__Exercise__. Copy out each line of the data that contains "Surface".

++++ Recorded information ++++

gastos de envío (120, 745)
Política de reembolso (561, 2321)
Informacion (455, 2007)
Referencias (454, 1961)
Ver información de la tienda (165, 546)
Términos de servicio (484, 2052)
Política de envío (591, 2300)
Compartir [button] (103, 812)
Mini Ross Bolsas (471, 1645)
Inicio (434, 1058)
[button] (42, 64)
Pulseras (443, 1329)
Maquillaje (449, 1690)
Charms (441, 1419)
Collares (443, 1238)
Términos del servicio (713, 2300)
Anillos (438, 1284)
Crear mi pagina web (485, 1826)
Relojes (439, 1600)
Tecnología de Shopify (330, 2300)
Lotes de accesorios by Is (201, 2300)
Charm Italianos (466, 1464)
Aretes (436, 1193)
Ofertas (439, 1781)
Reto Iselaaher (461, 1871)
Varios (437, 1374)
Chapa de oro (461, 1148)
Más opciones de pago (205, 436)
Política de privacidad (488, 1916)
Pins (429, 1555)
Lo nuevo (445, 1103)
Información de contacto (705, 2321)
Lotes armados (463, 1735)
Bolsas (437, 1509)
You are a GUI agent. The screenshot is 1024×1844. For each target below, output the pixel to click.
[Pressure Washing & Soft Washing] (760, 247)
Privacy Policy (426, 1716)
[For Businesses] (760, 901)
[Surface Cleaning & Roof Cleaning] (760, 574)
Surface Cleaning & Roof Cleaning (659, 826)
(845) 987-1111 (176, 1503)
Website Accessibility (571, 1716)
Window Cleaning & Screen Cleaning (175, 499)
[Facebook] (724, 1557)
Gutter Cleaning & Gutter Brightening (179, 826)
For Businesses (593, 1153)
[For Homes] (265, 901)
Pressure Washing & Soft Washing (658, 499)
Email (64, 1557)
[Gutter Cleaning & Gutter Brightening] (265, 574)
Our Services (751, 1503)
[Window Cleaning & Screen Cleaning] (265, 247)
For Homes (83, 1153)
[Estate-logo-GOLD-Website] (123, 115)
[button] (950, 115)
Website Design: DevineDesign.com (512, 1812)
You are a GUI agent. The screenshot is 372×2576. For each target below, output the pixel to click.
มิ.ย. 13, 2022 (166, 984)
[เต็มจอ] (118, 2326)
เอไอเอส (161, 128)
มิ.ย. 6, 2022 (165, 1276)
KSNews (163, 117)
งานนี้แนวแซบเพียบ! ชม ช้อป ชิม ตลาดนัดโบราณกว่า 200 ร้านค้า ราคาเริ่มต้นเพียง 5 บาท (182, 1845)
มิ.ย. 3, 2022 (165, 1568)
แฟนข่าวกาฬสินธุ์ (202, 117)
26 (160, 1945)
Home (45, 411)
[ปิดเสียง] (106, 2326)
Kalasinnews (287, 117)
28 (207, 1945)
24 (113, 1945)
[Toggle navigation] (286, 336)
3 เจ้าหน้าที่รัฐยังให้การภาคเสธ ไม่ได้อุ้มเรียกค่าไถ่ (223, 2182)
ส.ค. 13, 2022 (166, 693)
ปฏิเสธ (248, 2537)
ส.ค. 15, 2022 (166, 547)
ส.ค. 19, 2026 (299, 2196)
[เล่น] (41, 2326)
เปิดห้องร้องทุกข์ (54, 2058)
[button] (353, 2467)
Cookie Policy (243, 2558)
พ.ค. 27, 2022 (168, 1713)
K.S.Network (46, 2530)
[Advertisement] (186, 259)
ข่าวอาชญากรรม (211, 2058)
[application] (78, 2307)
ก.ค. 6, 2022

++++

__Solved exercise__.
[Surface Cleaning & Roof Cleaning] (760, 574)
Surface Cleaning & Roof Cleaning (659, 826)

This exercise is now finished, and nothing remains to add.